No es que ahora el Big Mac traiga más lechuga o una opción con pepinillos, pero McDonald's ha comenzado a ser más verde.

Arcos Dorados, la operadora de McDonalds en América Latina, lo ha hecho sumándose a la tendencia del marketing 3.0: así fue cómo logró que tres de sus restaurantes (en Brasil, Costa Rica y Argentina) consiguieran el sello LEED (Leadership in Energy & Environmental Design, por sus siglas en inglés), emitido por el US Green Building Council. Desde ahora, aplicará mecanismos ecológicos en las remodelaciones de algunos de sus restaurantes, por ejemplo, el de Valle Hundido, en México.  

Lamentablemente, por el momento, se trata de algo más bien simbólico. ¿La razón? “Construir una franquicia de McDonalds en Chile, por ejemplo, cuesta US$500.000. Construir el mismo local, pero ecológico, cuesta 40% más”, detalla Leopoldo Arias, profesor de marketing de la Universidad Adolfo Ibáñez, en Chile. La inversión inicial se recupera de tres a cuatro años logrando un ahorro de 14% en energía, y un ahorro en agua de 40%.

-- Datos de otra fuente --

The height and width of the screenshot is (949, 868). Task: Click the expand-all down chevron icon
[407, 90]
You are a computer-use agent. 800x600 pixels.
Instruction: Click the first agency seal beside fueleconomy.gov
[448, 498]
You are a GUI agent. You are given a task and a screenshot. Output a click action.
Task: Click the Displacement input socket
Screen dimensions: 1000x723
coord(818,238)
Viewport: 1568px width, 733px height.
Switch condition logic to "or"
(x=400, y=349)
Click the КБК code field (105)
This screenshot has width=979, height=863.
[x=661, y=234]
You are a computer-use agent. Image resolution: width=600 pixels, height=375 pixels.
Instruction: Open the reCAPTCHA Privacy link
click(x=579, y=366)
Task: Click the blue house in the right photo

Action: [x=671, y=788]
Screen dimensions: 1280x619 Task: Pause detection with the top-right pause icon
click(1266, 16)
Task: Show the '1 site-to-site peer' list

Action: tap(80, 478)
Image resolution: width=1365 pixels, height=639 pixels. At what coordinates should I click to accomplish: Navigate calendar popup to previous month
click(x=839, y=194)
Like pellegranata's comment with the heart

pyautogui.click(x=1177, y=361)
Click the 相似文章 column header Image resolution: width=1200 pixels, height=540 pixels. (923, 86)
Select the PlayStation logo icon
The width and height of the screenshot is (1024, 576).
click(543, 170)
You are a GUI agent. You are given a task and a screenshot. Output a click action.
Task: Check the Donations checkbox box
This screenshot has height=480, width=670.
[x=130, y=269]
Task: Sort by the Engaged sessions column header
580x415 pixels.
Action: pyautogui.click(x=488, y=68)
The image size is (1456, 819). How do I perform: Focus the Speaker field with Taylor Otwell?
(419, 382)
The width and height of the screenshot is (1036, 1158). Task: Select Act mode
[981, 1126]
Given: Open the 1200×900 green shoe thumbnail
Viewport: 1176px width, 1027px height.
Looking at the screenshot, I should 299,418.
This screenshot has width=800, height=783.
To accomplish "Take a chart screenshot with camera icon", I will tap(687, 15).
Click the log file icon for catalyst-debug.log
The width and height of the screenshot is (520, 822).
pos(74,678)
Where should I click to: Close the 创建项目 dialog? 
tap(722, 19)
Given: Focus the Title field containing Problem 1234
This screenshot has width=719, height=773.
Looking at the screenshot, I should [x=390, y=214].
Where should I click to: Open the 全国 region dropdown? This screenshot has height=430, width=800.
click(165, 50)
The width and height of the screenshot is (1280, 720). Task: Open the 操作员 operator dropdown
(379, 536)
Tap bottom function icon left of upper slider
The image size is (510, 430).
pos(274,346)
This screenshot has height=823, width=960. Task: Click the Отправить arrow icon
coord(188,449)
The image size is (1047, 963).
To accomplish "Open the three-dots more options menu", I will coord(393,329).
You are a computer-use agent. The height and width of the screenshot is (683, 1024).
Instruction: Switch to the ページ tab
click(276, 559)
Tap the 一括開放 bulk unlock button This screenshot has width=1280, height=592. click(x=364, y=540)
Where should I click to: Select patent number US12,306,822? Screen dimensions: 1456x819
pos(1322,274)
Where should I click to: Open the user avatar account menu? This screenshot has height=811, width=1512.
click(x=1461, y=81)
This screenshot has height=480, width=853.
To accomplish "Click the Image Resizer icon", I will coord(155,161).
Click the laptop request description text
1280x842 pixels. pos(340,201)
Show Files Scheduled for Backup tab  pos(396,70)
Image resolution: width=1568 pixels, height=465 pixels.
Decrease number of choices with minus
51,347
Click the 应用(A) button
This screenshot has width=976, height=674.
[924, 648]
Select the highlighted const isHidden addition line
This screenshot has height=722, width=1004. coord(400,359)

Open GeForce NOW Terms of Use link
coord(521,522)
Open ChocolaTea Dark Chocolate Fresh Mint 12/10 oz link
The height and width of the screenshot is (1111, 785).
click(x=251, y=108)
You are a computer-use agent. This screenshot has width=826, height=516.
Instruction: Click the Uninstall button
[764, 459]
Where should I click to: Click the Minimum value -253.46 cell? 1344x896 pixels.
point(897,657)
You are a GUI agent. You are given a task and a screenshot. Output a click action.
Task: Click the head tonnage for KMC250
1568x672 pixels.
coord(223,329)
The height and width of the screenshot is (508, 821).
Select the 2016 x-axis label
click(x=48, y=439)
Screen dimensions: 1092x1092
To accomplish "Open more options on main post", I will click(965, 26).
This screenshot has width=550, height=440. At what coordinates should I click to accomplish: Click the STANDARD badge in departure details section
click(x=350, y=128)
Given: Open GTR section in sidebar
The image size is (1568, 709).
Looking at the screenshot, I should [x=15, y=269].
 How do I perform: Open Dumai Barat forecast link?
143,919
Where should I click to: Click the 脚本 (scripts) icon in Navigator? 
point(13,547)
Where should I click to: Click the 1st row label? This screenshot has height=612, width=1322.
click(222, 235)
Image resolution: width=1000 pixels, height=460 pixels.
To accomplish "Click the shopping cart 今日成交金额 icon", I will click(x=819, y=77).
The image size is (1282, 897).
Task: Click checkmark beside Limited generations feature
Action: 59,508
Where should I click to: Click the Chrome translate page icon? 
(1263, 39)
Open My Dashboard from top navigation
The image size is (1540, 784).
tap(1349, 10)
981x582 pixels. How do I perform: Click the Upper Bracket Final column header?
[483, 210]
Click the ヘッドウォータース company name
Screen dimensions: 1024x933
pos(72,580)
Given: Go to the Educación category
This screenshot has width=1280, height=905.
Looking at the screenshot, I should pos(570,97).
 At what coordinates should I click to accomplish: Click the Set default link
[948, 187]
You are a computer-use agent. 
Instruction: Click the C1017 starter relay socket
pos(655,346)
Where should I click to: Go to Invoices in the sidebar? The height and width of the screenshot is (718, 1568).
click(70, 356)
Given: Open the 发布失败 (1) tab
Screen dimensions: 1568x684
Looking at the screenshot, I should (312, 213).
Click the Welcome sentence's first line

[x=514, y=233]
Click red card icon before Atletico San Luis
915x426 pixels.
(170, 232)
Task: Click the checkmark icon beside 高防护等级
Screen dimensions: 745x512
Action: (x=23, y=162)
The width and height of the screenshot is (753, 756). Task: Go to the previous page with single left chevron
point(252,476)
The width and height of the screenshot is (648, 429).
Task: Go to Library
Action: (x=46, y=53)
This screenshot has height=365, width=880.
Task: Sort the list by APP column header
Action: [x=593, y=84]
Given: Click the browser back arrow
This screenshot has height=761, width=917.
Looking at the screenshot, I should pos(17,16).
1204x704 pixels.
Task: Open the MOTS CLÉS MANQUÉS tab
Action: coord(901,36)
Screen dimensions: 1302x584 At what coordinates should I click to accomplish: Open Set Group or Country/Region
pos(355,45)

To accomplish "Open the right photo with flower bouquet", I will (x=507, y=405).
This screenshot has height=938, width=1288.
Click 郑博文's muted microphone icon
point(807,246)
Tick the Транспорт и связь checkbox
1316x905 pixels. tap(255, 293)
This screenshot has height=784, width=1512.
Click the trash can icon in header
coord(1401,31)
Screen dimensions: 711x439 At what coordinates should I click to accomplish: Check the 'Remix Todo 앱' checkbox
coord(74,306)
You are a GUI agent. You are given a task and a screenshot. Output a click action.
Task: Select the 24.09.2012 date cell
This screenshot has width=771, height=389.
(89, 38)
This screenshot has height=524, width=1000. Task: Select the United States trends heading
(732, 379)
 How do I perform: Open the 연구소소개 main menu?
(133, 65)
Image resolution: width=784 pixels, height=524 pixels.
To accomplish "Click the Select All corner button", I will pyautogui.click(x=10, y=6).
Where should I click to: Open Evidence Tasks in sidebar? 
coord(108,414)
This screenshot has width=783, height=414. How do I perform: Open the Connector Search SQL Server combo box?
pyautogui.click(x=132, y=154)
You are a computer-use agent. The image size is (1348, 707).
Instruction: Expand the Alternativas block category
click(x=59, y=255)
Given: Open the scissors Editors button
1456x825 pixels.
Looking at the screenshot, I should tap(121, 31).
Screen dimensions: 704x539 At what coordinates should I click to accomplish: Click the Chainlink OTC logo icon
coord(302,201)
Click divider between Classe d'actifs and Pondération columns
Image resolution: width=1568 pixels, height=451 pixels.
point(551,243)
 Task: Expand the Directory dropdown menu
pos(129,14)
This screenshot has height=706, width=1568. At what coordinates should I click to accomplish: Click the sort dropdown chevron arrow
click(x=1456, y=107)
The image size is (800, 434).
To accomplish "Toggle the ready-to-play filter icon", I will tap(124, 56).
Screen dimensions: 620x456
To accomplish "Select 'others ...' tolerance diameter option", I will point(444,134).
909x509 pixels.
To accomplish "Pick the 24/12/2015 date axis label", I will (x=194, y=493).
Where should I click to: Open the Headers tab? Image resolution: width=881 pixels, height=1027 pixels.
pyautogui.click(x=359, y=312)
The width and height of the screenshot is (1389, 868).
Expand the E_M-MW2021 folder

El punto es que los cientos de franquiciantes que ya tienen locales McDonalds no poseen incentivos para hacer el cambio, actualmente más vigoroso en Europa, donde el color de fondo del logo ahora es verde.

De todas maneras, Arcos Dorados está dispuesta a promover su estrategia de marketing 3.0 en América Latina: “tenemos un sistema colector de agua de lluvia y de aguas grises (que constituyen 70% del consumo diario) que se utilizan en baños, limpieza del estacionamiento, etc.”, dice Flavia Vigio, vicepresidenta de Comunicaciones de la compañía para América Latina, en relación con el local inaugurado hace poco en Pilar, en las afueras de Buenos Aires. Allí, el uso de inodoros de bajo consumo de agua permite ahorros del orden de 36 litros de agua por persona al día.

De acuerdo a los estándares LEED, un edificio verde, junto con promover decisiones ambientalmente responsables para el entorno, debe procurar una mejor calidad de vida de los usuarios. Para ello “se utilizan diversas tecnologías, como luminarias eficientes, sistemas de climatización y ventilación independientes por piso, y ascensores con ahorro energético, los que sumados, pueden influir notoriamente en el balance energético de un edificio”, explica Claudia Pabón, profesora de la Facultad de Ingeniería de la Universidad Adolfo Ibáñez.

Por eso Arias advierte que “es más rentable reciclar que hacer un uso indiscriminado de los recursos naturales en una sociedad global preocupada cada vez más por la sustentabilidad del planeta”, una estrategia que en opinión del profesor, cada vez más empresas e industrias están comenzando a entender y aplicar.